Garzon and his partners printed 2,000 copies of each issue and distributed it through the Latino businesses near the Jean Talon Market as well as on the Plateau and in the area around Concordia. The launch parties for each issue were well-attended, attracting more than 300 people, and each issue was accompanied by a lively response from readers.
“We wanted to do a magazine that was different from the other Latin American newspapers, (which) were more like commercial catalogues than anything else. We wanted to really create something that was different, that related histoires de vie, that broke the stereotypes that people have here.
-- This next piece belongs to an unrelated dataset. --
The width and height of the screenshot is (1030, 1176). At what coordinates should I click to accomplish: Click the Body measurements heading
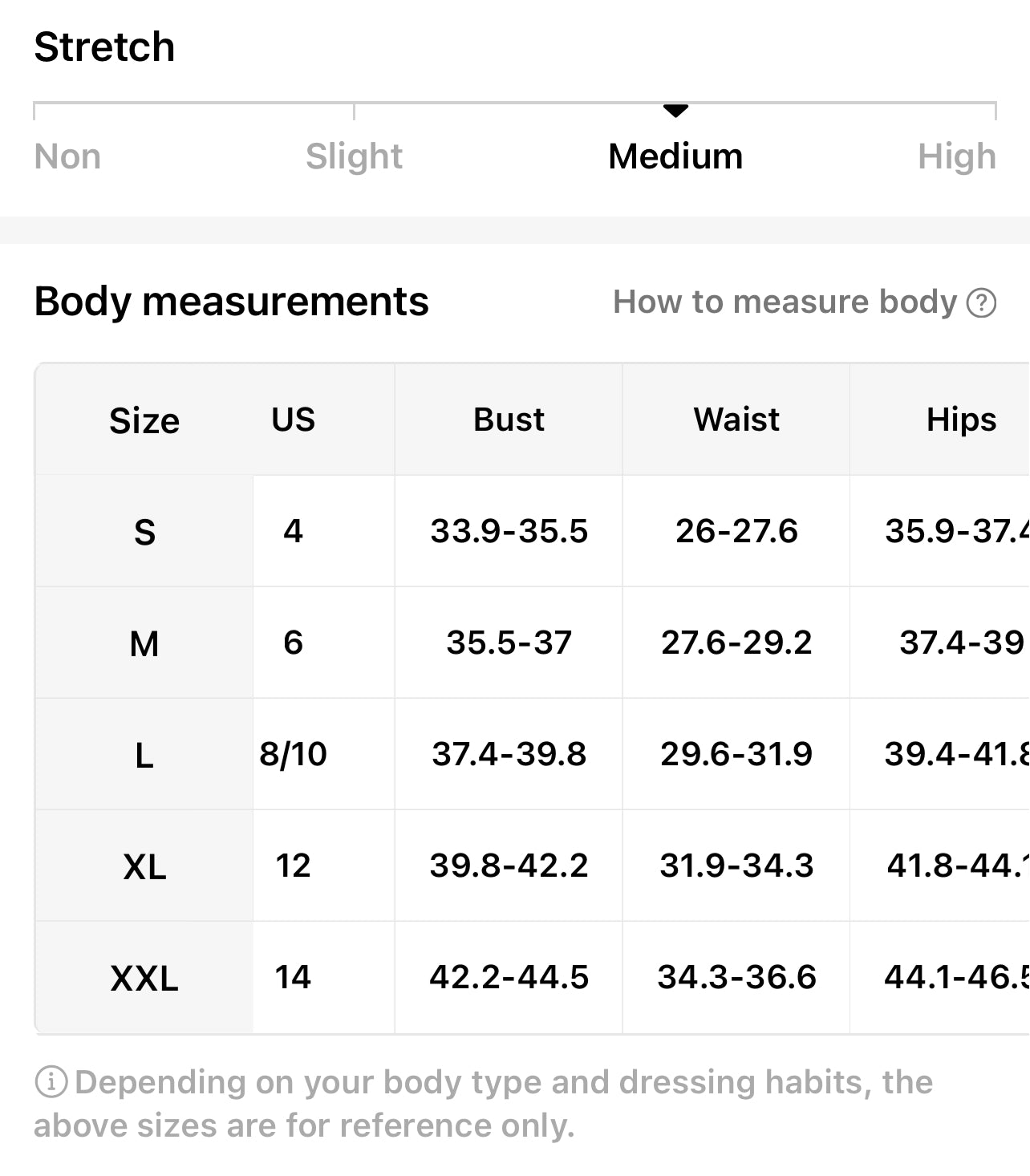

People think that because you’re Latin American you like salsa, mariachis and spicy food, but there’s so much more than that,” Garzon explained.
With its mix of articles on South American pop culture, profiles of Latino Montrealers and a fascination with the details of everyday life, Erre resembled a Latin American version of Urbania, the francophone magazine with a wry take on art, design and culture in Montreal.
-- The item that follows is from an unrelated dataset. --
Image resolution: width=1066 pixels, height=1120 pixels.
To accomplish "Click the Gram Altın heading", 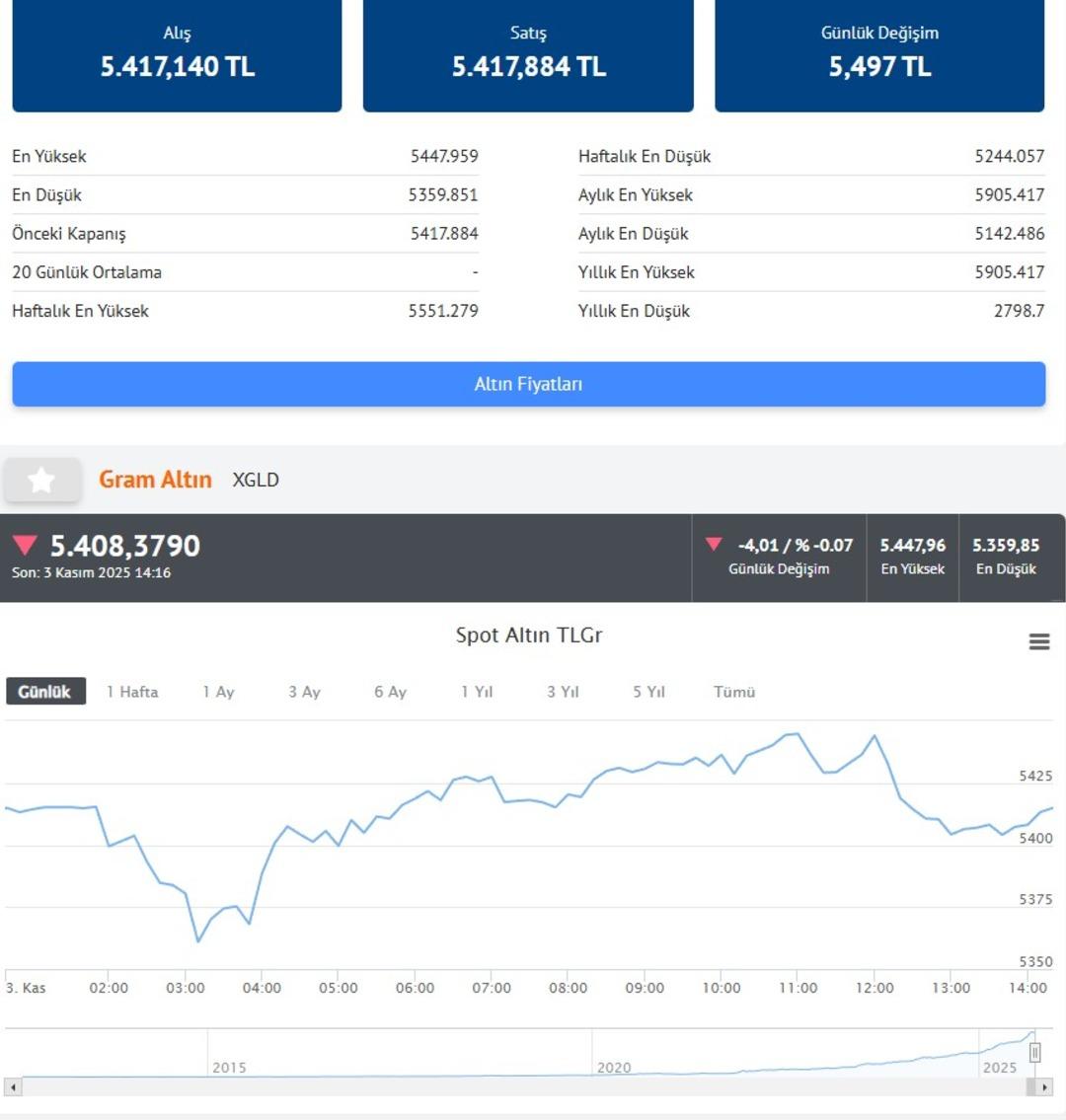I will 155,480.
Despite the enthusiasm of its readers and writers, though, Erre proved unsustainable; it couldn’t match Montreal’s other Latino publications in the race for advertising. Still, Garzon sees potential for another magazine like Erre to emerge in the future, especially as the number of young, educated Latin Americans in Montreal continues to grow.
Hiromi Yamazaki and Asami Takemoto have been careful to avoid the problems Erre encountered. Since they launched CocoMontreal, a Japanese-language webzine and free monthly magazine, they have steadily gathered enough advertisers to cover their production costs.
The idea for CocoMontreal emerged after Yamazaki and Takemoto met while studying French, shortly after they came to Montreal in 2006.
“We talked about how there were not any Japanese newspapers in Montreal,” recalled Takemoto. “Luckily, I already had a website, so we made a decision to publish a newspaper (with) a website” that would serve both as a business resource for established immigrants and a guide to Montreal for Japanese visitors, students and newcomers.
About 1,400 black-and-white copies of the magazine are printed every month and distributed at schools, the Japanese consulate and Japanese and Korean restaurants and grocery stores. All of its content, along with classifieds and a discussion forum, is available on CocoMontreal’s website.
With less than 3,000 people, the limited size of Montreal’s Japanese population poses an obstacle to CocoMontreal’s expansion. Takemoto and Yamazaki hope to gradually introduce more French and English content as a way to appeal to curious non-Japanese readers. There is already a bilingual column explaining Japanese cultural and linguistic concepts, like setsubun, the turning of the seasons. They also hope to start printing some pages in colour.
This careful approach has helped CocoMontreal thrive, despite the fact that neither Takemoto, who sold computers in Japan before moving to Canada, or Yamazaki, who was a nurse, have any prior publishing experience.
With publication tools increasingly accessible and a growing thirst for alternative sources of news and information, Carleton’s Karim expects ethnic media to continue to grow and evolve.
“New immigrants continue to have more access to their own languages than previous generations did,” he said. “People used to drift away in the past from their ancestral languages and cultures, (but) they now seem to be remaining in the loop.”